At North Jersey Podiatry our treatment is performed on an outpatient basis usually about one hour in length. Under appropriate anesthesia Dr. Klein finds the nerve and releases the areas of compression – the deep transverse intertarsal ligament. Intrinsic fibrosis or scarring is released and the epineurium is opened. THE NERVE IS NOT CUT OUT.
Why do we not cut out the nerve?
When a nerve is cut, the piece of nerve that is beyond the cut point eventually dies, however, its Schwann cells that encircle the nerve fibers remain for a longer time. These cells secrete a chemical messenger known as nerve growth factor that instructs the cut end of nerve to grow back. Unfortunately, multiple nerve sprouts grow in a disorderly array in multiple directions forming a knot of nerve fibers. This leads to the formation of a TRUE NEUROMA. If this forms in an area of pressure, it will become very painful.

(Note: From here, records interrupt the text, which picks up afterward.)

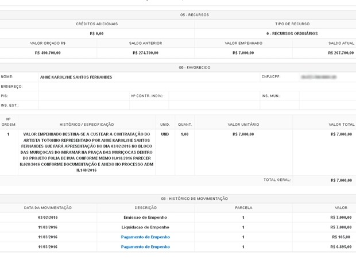Image resolution: width=356 pixels, height=267 pixels.
Task: Select the 03/02/2016 movement date
Action: pyautogui.click(x=48, y=217)
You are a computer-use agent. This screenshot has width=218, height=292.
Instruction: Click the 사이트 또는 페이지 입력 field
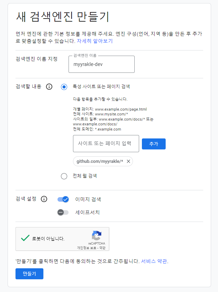click(106, 144)
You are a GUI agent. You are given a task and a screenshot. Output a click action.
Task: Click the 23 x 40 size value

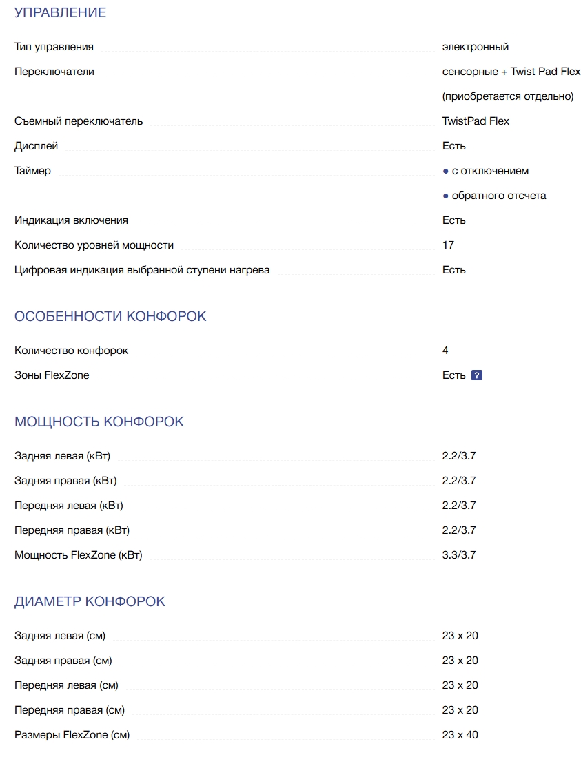[460, 735]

Recurrent Neuromas or Prior Nerve Excision
Once a nerve is cut and removed the natural physiologic process is for the nerve to grow. If growth occurs and is painful then excision of this nerve portion is required with placement of the new stump implanted into a muscle via a RPNI (Regenerative Peripheral Nerve Interface) or bone using microsurgical techniques. When the bottom of the foot is affected the nerve end is buried deep into a muscle in the non-weight bearing portion of the arch where it will not be subject to weight or compression.
Risk Involved with Morton’s Neuroma Surgery
The biggest risk associated with this operation is that the patient may still be left with areas of pain or there is no change in the amount of pain. Common risks associated with any type of surgical procedure include bleeding, infection and scaring. Other risks include an increase in pain (which is usually the progression of the neuropathy not an operative complication) or Deep Vein Thrombosis which are uncommon.